However some surfers reported smelling and tasting the contamination.
"It's like a really raspy taste, and you could see the foam and the brown in the water," said surfer Anthony Marsh. "It's pretty disgusting."
When a shift in the currents caused some of that unfiltered sewage to stream through the Tijuana River and into Imperial Beach, the county notified the public that the flows could impact them.
The beach was closed Wednesday – yet swimmers and surfers were in the water for nearly a week after the initial spill in San Ysidro.
Yet Serge Denina with the conservation organization Wildcoast said the IBWC should have told the public about the plant's 2 million gallon spill when it happened.
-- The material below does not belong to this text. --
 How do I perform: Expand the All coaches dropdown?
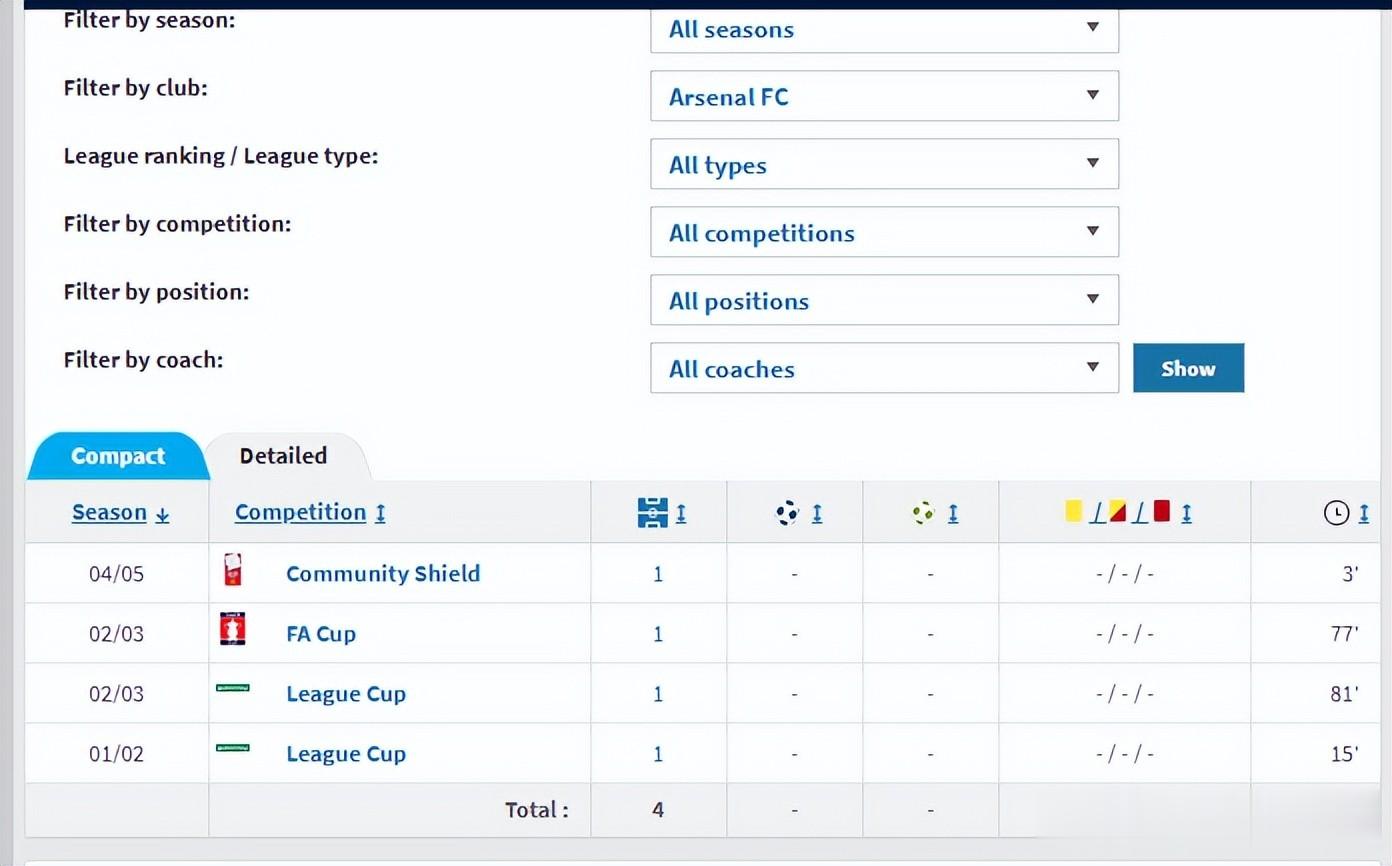[x=884, y=369]
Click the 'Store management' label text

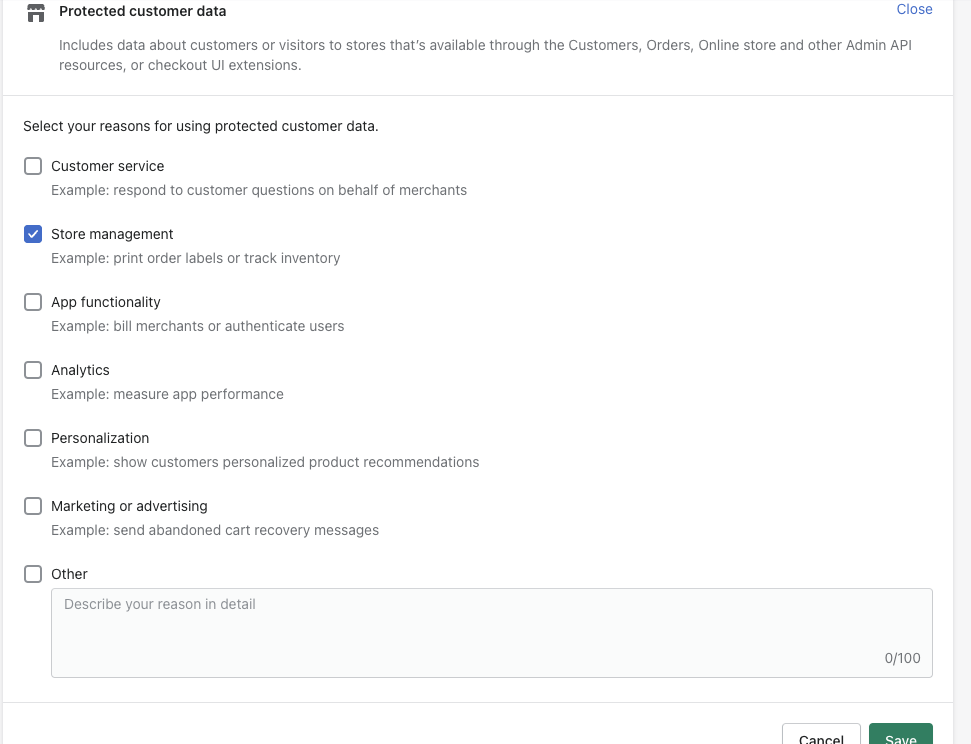coord(112,234)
"It's bad enough to have polluted water," Denina said. "it's worse when federal agencies and international agencies don't do their job."
The county should have also worked with the IBWC to notify the public, said the Surfrider Foundation’s Mark West in a statement.
“Tragically, neither the IBWC nor county water officials deemed it necessary to alert the public of the sewage spill and malfunction,” West said.
"The closing of the beach yesterday was the first time ocean goers would have been made aware of the Tijuana River sewage contamination which started on April 4th.”
IBWC subcontracts the facility through Veolia Water. The company will be investigating the spill to determine what caused it and potentially install an alarm system which would notify workers of spills.
The federal agency that runs the cross-border treatment plant says it did notify state and county officials about the spill.
An agency spokesperson said she's trying to improve that process, to send email alerts to groups like "Wildcoast" whose members are actually on the beach, every day.